▶ Data shown:
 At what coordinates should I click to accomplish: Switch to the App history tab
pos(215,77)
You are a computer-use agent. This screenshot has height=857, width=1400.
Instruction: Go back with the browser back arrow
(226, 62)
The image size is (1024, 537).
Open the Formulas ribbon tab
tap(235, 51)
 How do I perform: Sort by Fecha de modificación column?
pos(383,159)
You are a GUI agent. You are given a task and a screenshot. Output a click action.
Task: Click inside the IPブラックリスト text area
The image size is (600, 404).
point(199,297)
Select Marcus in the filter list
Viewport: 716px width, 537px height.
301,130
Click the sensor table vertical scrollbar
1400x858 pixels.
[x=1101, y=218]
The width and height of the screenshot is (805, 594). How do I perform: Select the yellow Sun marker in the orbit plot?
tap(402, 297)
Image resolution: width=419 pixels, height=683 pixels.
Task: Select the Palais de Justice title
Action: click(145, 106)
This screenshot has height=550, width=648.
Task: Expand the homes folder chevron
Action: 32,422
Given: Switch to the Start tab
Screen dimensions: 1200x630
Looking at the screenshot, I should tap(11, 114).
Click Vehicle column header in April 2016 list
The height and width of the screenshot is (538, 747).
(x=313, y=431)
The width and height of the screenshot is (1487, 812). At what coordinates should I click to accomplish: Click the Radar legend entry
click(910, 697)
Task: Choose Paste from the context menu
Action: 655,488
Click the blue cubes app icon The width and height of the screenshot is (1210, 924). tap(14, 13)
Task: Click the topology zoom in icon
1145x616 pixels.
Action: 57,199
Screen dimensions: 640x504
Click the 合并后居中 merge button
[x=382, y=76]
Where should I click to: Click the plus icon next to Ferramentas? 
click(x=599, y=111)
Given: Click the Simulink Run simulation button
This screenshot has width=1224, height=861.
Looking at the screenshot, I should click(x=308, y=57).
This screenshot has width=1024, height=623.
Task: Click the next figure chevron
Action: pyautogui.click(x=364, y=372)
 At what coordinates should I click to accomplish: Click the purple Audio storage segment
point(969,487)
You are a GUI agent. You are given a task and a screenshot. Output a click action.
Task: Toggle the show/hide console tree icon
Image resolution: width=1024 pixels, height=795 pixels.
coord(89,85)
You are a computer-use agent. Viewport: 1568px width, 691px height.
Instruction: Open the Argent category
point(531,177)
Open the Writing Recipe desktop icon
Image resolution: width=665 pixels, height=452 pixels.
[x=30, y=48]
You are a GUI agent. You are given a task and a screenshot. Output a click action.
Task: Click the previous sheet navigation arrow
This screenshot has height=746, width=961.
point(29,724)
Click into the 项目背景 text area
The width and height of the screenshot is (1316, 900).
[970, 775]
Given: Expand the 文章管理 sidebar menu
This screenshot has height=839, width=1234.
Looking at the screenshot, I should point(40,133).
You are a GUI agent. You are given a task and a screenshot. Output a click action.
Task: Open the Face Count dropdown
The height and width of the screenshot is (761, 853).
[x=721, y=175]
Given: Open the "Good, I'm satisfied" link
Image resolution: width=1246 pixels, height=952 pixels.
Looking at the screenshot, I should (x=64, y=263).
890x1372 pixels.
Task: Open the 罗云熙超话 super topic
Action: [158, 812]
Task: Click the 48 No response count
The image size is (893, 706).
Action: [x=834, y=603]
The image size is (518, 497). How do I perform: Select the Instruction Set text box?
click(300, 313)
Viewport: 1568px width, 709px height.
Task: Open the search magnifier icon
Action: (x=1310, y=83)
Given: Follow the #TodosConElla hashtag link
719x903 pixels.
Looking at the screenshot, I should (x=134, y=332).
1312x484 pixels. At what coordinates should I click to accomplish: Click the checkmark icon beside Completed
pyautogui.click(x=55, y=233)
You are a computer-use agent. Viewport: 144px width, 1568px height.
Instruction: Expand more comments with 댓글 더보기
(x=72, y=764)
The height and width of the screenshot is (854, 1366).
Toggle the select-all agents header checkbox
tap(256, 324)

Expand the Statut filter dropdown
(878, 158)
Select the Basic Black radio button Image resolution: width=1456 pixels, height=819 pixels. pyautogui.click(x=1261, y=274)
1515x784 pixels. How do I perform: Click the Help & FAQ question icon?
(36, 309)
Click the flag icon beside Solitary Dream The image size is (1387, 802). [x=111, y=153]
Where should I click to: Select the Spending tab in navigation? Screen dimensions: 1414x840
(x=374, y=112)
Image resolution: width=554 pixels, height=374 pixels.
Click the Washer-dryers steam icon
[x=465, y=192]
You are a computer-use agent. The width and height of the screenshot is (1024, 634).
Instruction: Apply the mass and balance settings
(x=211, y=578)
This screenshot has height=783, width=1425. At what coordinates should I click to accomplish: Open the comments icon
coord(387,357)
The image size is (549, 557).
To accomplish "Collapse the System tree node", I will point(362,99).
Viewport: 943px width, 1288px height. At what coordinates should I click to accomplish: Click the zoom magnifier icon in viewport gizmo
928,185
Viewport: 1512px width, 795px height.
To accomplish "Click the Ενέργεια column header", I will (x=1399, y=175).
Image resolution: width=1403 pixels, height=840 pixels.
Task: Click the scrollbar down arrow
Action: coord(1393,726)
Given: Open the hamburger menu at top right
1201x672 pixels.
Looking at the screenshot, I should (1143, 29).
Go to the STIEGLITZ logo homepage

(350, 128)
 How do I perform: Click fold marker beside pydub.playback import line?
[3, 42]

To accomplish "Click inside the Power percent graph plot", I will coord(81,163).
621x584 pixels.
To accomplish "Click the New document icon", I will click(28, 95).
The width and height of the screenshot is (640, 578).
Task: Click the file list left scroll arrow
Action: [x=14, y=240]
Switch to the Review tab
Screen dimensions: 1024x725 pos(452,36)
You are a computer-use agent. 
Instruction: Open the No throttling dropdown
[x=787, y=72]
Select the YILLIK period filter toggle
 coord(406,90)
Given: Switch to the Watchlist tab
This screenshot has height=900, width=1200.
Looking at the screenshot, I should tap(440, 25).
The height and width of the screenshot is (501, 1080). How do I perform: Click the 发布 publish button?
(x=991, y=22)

▶ Exercise instructions: Output every line of the listing word for word.

▶ Answer to this problem:
 At what coordinates should I click to accomplish: Switch to the App history tab
pos(215,77)
You are a computer-use agent. This screenshot has height=857, width=1400.
Instruction: Go back with the browser back arrow
(226, 62)
The image size is (1024, 537).
Open the Formulas ribbon tab
tap(235, 51)
 How do I perform: Sort by Fecha de modificación column?
pos(383,159)
You are a GUI agent. You are given a task and a screenshot. Output a click action.
Task: Click inside the IPブラックリスト text area
The image size is (600, 404).
point(199,297)
Select Marcus in the filter list
Viewport: 716px width, 537px height.
301,130
Click the sensor table vertical scrollbar
1400x858 pixels.
[x=1101, y=218]
The width and height of the screenshot is (805, 594). How do I perform: Select the yellow Sun marker in the orbit plot?
tap(402, 297)
Image resolution: width=419 pixels, height=683 pixels.
Task: Select the Palais de Justice title
Action: click(145, 106)
This screenshot has height=550, width=648.
Task: Expand the homes folder chevron
Action: 32,422
Given: Switch to the Start tab
Screen dimensions: 1200x630
Looking at the screenshot, I should tap(11, 114).
Click Vehicle column header in April 2016 list
The height and width of the screenshot is (538, 747).
(x=313, y=431)
The width and height of the screenshot is (1487, 812). At what coordinates should I click to accomplish: Click the Radar legend entry
click(910, 697)
Task: Choose Paste from the context menu
Action: 655,488
Click the blue cubes app icon The width and height of the screenshot is (1210, 924). tap(14, 13)
Task: Click the topology zoom in icon
1145x616 pixels.
Action: 57,199
Screen dimensions: 640x504
Click the 合并后居中 merge button
[x=382, y=76]
Where should I click to: Click the plus icon next to Ferramentas? 
click(x=599, y=111)
Given: Click the Simulink Run simulation button
This screenshot has width=1224, height=861.
Looking at the screenshot, I should click(x=308, y=57).
This screenshot has width=1024, height=623.
Task: Click the next figure chevron
Action: pyautogui.click(x=364, y=372)
 At what coordinates should I click to accomplish: Click the purple Audio storage segment
point(969,487)
You are a GUI agent. You are given a task and a screenshot. Output a click action.
Task: Toggle the show/hide console tree icon
Image resolution: width=1024 pixels, height=795 pixels.
coord(89,85)
You are a computer-use agent. Viewport: 1568px width, 691px height.
Instruction: Open the Argent category
point(531,177)
Open the Writing Recipe desktop icon
Image resolution: width=665 pixels, height=452 pixels.
[x=30, y=48]
You are a GUI agent. You are given a task and a screenshot. Output a click action.
Task: Click the previous sheet navigation arrow
This screenshot has height=746, width=961.
point(29,724)
Click into the 项目背景 text area
The width and height of the screenshot is (1316, 900).
[970, 775]
Given: Expand the 文章管理 sidebar menu
This screenshot has height=839, width=1234.
Looking at the screenshot, I should point(40,133).
You are a GUI agent. You are given a task and a screenshot. Output a click action.
Task: Open the Face Count dropdown
The height and width of the screenshot is (761, 853).
[x=721, y=175]
Given: Open the "Good, I'm satisfied" link
Image resolution: width=1246 pixels, height=952 pixels.
Looking at the screenshot, I should (x=64, y=263).
890x1372 pixels.
Task: Open the 罗云熙超话 super topic
Action: [158, 812]
Task: Click the 48 No response count
The image size is (893, 706).
Action: [x=834, y=603]
The image size is (518, 497). How do I perform: Select the Instruction Set text box?
click(300, 313)
Viewport: 1568px width, 709px height.
Task: Open the search magnifier icon
Action: (x=1310, y=83)
Given: Follow the #TodosConElla hashtag link
719x903 pixels.
Looking at the screenshot, I should (x=134, y=332).
1312x484 pixels. At what coordinates should I click to accomplish: Click the checkmark icon beside Completed
pyautogui.click(x=55, y=233)
You are a computer-use agent. Viewport: 144px width, 1568px height.
Instruction: Expand more comments with 댓글 더보기
(x=72, y=764)
The height and width of the screenshot is (854, 1366).
Toggle the select-all agents header checkbox
tap(256, 324)

Expand the Statut filter dropdown
(878, 158)
Select the Basic Black radio button Image resolution: width=1456 pixels, height=819 pixels. pyautogui.click(x=1261, y=274)
1515x784 pixels. How do I perform: Click the Help & FAQ question icon?
(36, 309)
Click the flag icon beside Solitary Dream The image size is (1387, 802). [x=111, y=153]
Where should I click to: Select the Spending tab in navigation? Screen dimensions: 1414x840
(x=374, y=112)
Image resolution: width=554 pixels, height=374 pixels.
Click the Washer-dryers steam icon
[x=465, y=192]
You are a computer-use agent. The width and height of the screenshot is (1024, 634).
Instruction: Apply the mass and balance settings
(x=211, y=578)
This screenshot has height=783, width=1425. At what coordinates should I click to accomplish: Open the comments icon
coord(387,357)
The image size is (549, 557).
To accomplish "Collapse the System tree node", I will point(362,99).
Viewport: 943px width, 1288px height. At what coordinates should I click to accomplish: Click the zoom magnifier icon in viewport gizmo
928,185
Viewport: 1512px width, 795px height.
To accomplish "Click the Ενέργεια column header", I will (x=1399, y=175).
Image resolution: width=1403 pixels, height=840 pixels.
Task: Click the scrollbar down arrow
Action: coord(1393,726)
Given: Open the hamburger menu at top right
1201x672 pixels.
Looking at the screenshot, I should (1143, 29).
Go to the STIEGLITZ logo homepage

(350, 128)
 How do I perform: Click fold marker beside pydub.playback import line?
[3, 42]

To accomplish "Click inside the Power percent graph plot", I will coord(81,163).
621x584 pixels.
To accomplish "Click the New document icon", I will click(28, 95).
The width and height of the screenshot is (640, 578).
Task: Click the file list left scroll arrow
Action: [x=14, y=240]
Switch to the Review tab
Screen dimensions: 1024x725 pos(452,36)
You are a computer-use agent. 
Instruction: Open the No throttling dropdown
[x=787, y=72]
Select the YILLIK period filter toggle
 coord(406,90)
Given: Switch to the Watchlist tab
This screenshot has height=900, width=1200.
Looking at the screenshot, I should tap(440, 25).
The height and width of the screenshot is (501, 1080). How do I perform: Click the 发布 publish button?
(x=991, y=22)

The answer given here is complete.